[Working data]
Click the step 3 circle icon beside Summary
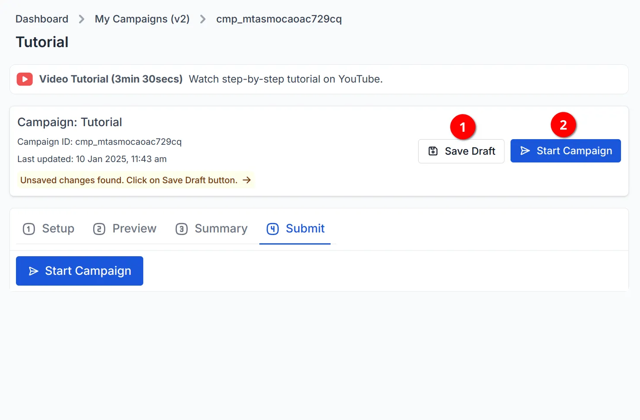The width and height of the screenshot is (640, 420). (182, 229)
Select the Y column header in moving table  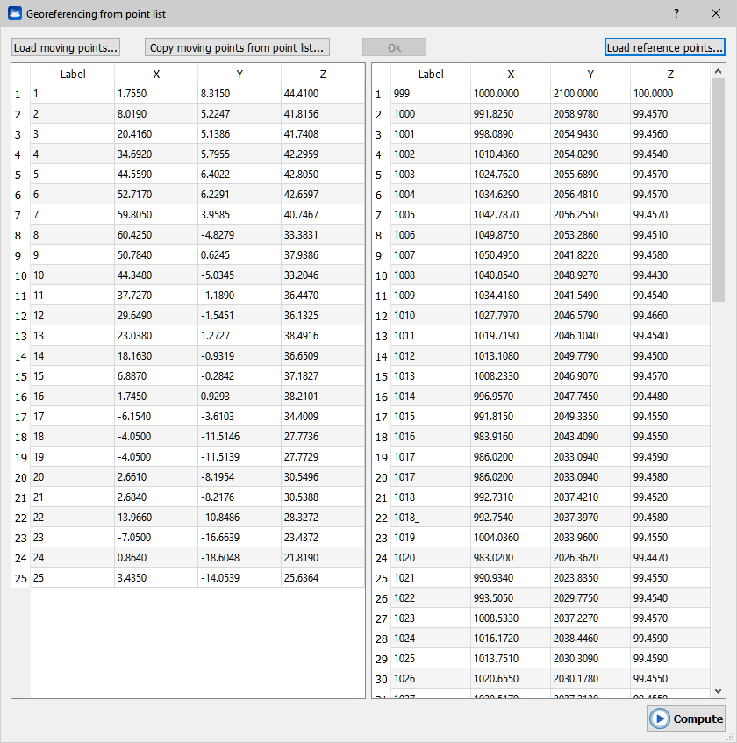coord(240,75)
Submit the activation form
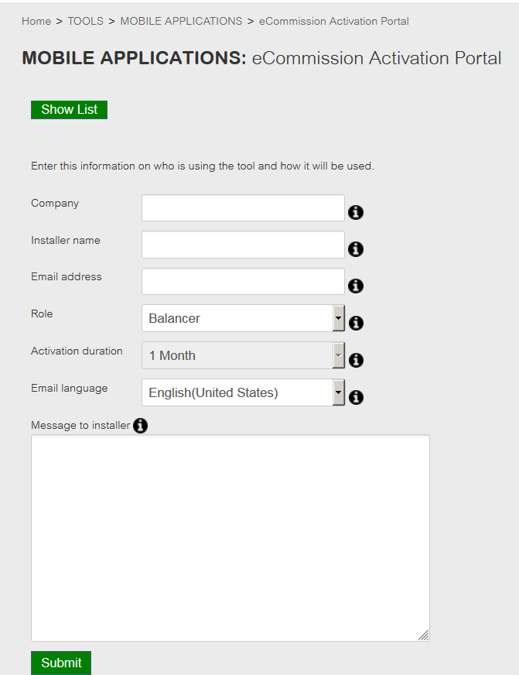 pyautogui.click(x=61, y=663)
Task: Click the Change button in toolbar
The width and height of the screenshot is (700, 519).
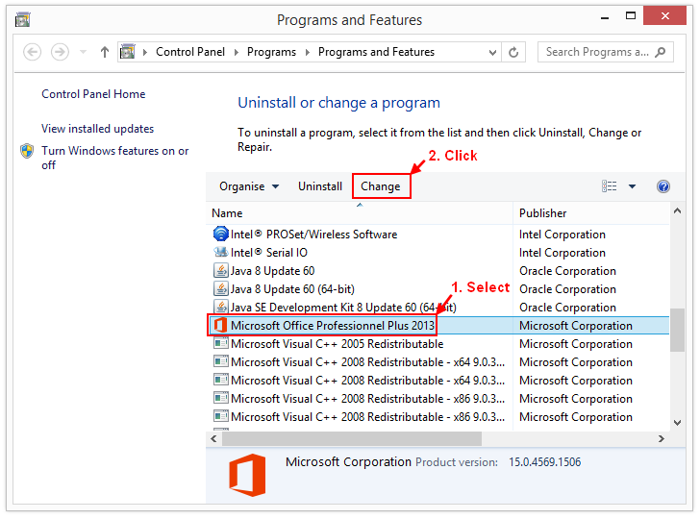Action: click(381, 186)
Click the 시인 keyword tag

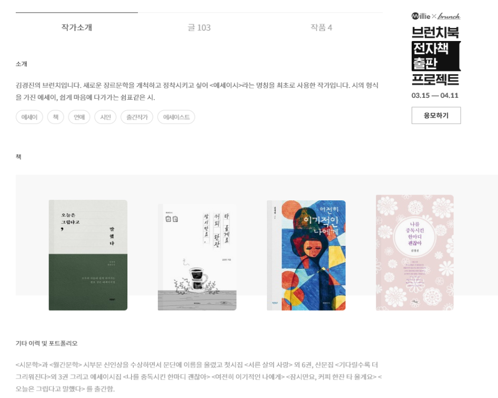coord(105,117)
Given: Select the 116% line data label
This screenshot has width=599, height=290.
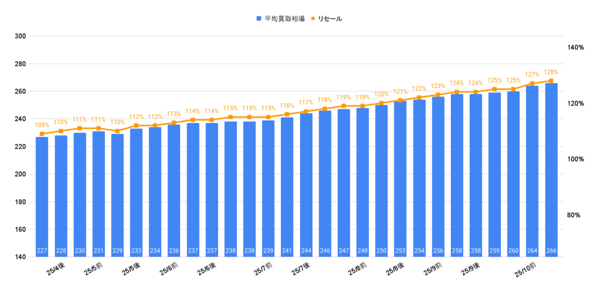Looking at the screenshot, I should [x=287, y=106].
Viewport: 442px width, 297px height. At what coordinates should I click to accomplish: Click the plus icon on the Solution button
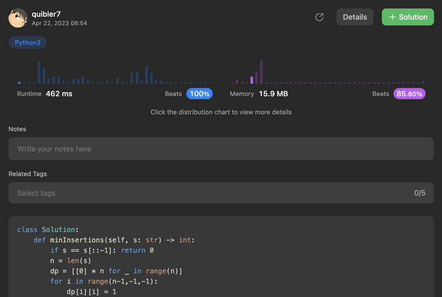tap(392, 17)
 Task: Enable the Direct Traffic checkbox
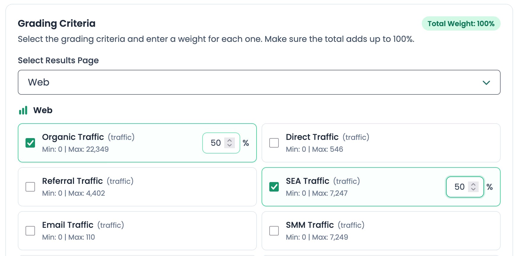pyautogui.click(x=274, y=143)
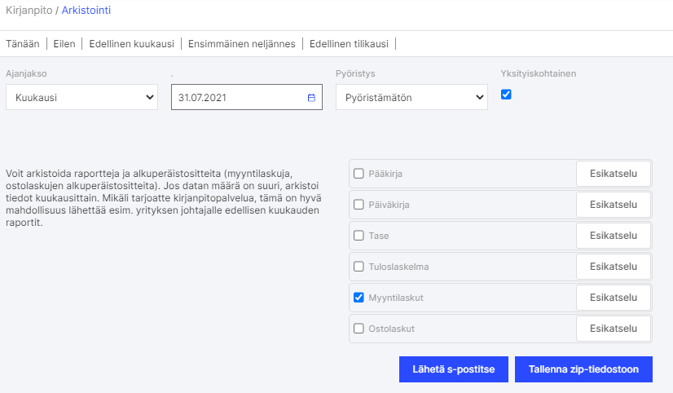This screenshot has height=393, width=673.
Task: Click the Lähetä s-postitse button
Action: tap(454, 369)
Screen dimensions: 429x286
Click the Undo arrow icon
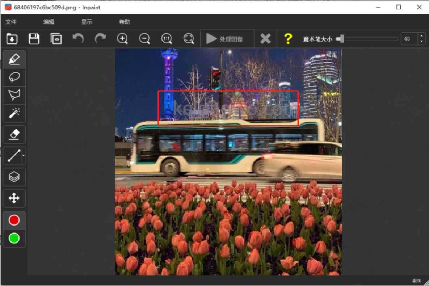(x=78, y=38)
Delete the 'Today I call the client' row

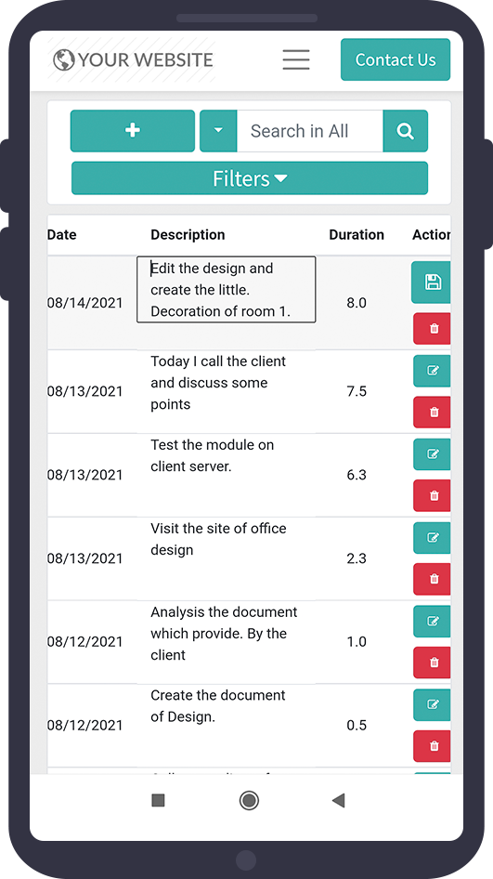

[Task brief] Set down exactly the lines of the entries above from the one holding "Viewport: 442px width, 297px" through the last one, including both, with the pictures left out.

[Response to the exercise]
Viewport: 442px width, 297px height. At what coordinates should I click to accomplish: Click the plus icon on the Solution button
tap(392, 17)
 Task: Enable the Direct Traffic checkbox
pyautogui.click(x=274, y=143)
This screenshot has height=393, width=673.
Task: Click the Lähetä s-postitse button
Action: tap(454, 369)
Screen dimensions: 429x286
Click the Undo arrow icon
(x=78, y=38)
Delete the 'Today I call the client' row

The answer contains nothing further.